Sir,

We report on a case of mucinous adenocarcinoma arising from a fistula-in-ano, which formed a huge subcutaneous mass in the buttock.

A 68-year-old diabetic man was referred to our hospital. Two years prior to the admission, the patient had first recognized a small subcutaneous nodule which gradually increased in size. On admission, he complained of a spontaneous pain. The mass measured 12×7 cm, and the covering skin had some ulcers with a foul smell.

A contrast-enhanced transverse T1-weighted MR image (Fig. 1) revealed a huge cystic mass. The wall showed marked contrast uptake. Some enhancing solid components were also disclosed. The content showed homogenous low signal intensity on T1-weighted images, whereas a T2-weighted image (not shown) revealed marked hyperintensity.

Fig. 1.
figure 1

A transverse T1-weighted MR image (TR/TE=500 ms/15 ms, with fat suppression) after an administration of gadopentetate dimeglumine (Gd-DTPA) shows a cystic mass with a thick wall, which shows marked contrast uptake. Note some enhancing solid components (arrows). The lesion measures 12 cm in the greatest dimension. The content appears homogenously hypointense

On another transverse image (Fig. 2), which was obtained at the cranial aspect of the lesion, a tubular structure was disclosed. This finding implied a fistula between the mass and the anus, although no direct continuity was identified.

Fig. 2.
figure 2

Another transverse image, obtained at the cranial aspect of the lesion, reveals an enhancing tubular structure (arrow). This finding implies a fistula between the mass and the anus, although no direct continuity is identified

These MR findings in conjunction with the clinical course strongly suggested a perianal abscess, which formed an extremely huge mass under a poorly controlled diabetic condition. A histopathological examination of the surgical specimen, however, revealed mucin-producing adenocarcinoma containing sticky mucous. In the fistula, located between the mass and the anus, no evidence of malignancy was noted.

These clinical and pathological findings were interpreted as mucinous adenocarcinoma arising from fistula-in-ano.

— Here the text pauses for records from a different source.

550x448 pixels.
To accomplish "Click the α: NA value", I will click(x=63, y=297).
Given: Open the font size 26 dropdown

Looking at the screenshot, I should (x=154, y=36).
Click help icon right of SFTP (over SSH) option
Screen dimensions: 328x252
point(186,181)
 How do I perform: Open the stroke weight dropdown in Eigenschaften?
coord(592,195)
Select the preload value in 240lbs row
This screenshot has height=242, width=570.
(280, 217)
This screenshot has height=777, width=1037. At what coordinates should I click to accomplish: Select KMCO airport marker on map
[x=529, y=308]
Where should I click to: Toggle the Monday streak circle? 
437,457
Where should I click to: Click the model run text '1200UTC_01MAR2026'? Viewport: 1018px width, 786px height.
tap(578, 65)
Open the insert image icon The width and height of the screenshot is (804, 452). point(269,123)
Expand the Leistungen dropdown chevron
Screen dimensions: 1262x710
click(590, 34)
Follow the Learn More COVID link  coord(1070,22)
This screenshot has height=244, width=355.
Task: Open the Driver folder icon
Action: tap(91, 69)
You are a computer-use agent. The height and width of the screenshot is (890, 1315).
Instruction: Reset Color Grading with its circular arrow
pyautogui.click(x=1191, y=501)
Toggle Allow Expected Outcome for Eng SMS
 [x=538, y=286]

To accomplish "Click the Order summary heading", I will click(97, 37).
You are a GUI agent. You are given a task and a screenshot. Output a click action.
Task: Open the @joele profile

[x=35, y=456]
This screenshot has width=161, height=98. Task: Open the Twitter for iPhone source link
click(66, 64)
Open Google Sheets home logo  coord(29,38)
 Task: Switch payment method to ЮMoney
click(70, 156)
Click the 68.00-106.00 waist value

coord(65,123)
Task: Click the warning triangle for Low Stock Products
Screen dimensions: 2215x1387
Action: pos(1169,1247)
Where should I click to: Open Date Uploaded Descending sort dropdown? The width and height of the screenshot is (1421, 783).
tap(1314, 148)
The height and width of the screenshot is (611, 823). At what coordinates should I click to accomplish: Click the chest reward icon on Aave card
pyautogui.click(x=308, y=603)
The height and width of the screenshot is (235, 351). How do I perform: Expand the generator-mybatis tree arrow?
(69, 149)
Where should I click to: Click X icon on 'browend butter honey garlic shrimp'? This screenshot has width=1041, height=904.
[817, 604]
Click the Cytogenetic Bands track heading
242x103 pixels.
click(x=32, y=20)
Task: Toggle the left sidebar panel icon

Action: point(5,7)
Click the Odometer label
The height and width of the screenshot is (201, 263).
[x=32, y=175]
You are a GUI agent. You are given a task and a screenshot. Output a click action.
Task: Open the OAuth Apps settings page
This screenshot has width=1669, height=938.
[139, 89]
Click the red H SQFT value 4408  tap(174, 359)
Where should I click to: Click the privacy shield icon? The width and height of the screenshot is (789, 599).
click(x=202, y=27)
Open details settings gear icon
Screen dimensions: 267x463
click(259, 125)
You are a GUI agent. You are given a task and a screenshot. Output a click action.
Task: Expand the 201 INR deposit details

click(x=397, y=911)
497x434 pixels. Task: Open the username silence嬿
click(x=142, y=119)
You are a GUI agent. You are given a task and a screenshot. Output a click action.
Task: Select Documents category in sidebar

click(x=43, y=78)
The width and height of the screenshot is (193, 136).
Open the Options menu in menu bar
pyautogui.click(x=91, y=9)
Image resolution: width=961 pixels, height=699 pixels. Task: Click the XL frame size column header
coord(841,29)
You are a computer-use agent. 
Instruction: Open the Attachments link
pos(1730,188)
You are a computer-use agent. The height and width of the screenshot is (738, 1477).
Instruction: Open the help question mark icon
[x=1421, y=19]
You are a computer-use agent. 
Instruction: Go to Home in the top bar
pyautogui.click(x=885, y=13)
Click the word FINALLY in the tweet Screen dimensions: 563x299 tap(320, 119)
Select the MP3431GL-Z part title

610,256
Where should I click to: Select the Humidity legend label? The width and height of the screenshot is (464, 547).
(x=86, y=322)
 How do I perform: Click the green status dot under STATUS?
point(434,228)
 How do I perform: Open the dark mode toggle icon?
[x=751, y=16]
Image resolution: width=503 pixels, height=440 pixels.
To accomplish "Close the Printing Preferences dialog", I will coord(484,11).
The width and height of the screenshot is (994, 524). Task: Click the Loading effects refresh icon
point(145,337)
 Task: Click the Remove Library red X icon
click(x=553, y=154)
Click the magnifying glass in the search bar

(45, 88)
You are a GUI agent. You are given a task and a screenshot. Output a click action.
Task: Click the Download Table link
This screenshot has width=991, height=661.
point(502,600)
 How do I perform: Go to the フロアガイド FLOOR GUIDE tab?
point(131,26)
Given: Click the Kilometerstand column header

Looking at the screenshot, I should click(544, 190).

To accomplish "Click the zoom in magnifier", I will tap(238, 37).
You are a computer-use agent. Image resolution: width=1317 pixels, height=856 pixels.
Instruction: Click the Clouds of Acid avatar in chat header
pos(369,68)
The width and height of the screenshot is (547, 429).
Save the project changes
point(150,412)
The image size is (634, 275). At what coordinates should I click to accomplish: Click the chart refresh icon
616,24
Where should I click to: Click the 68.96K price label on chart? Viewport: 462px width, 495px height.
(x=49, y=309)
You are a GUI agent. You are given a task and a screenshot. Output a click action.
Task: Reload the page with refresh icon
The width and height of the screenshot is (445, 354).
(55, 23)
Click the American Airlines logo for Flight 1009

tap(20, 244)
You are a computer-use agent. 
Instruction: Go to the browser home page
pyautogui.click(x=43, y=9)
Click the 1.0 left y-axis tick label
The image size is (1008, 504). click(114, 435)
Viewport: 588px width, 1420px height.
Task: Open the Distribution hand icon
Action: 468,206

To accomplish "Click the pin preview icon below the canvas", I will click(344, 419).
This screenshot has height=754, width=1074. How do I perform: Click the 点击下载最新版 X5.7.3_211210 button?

This rare neoplasm usually occurs in a patient with long-lasting fistulas persisting for more than 10 years [1]. It is often of low grade and grows slowly. Distant metastasis is infrequent and possible metastases are located mainly in the inguinal regions [1, 2]. There has been some debate as to whether the fistula is the source of the tumor, or whether the fistula is the presenting feature of a slow-growing, indolent carcinoma [1, 2].

The imaging appearance of this neoplasm has not been well documented. According to Hussain et al., who reported MR imaging findings of mucinous adenocarcinoma in other organs such as rectum or prostate, markedly hyperintense content on T2-weighted images is the hallmark of this neoplasm [3].

The present case showed some enhancing foci after administration of Gd-DTPA. These components corresponded to the solid lesions, which were proved to be mucin-producing adenocarcinoma extruding into the lumen.

A tiny tubular structure, which was proved to be a fistula between the mass and the anus, was also well identified on conventional fat-suppressed T1-weighted images after Gd-DTPA administration.

Perianal fistulas often accompany abscesses, which are easily depicted on MR imaging; however, an abscess does not usually contain enhancing internal solid components. This would be the major clue in differentiating an abscess from a mucinous carcinoma.

In conclusion, mucinous adenocarcinoma arising in fistula-in-ano is a rare entity but can be diagnosed by the following three characteristic MR findings: (a) markedly hyperintense fluid on T2-weighted images; (b) enhancing solid components; and (c) a fistula between the mass and the anus.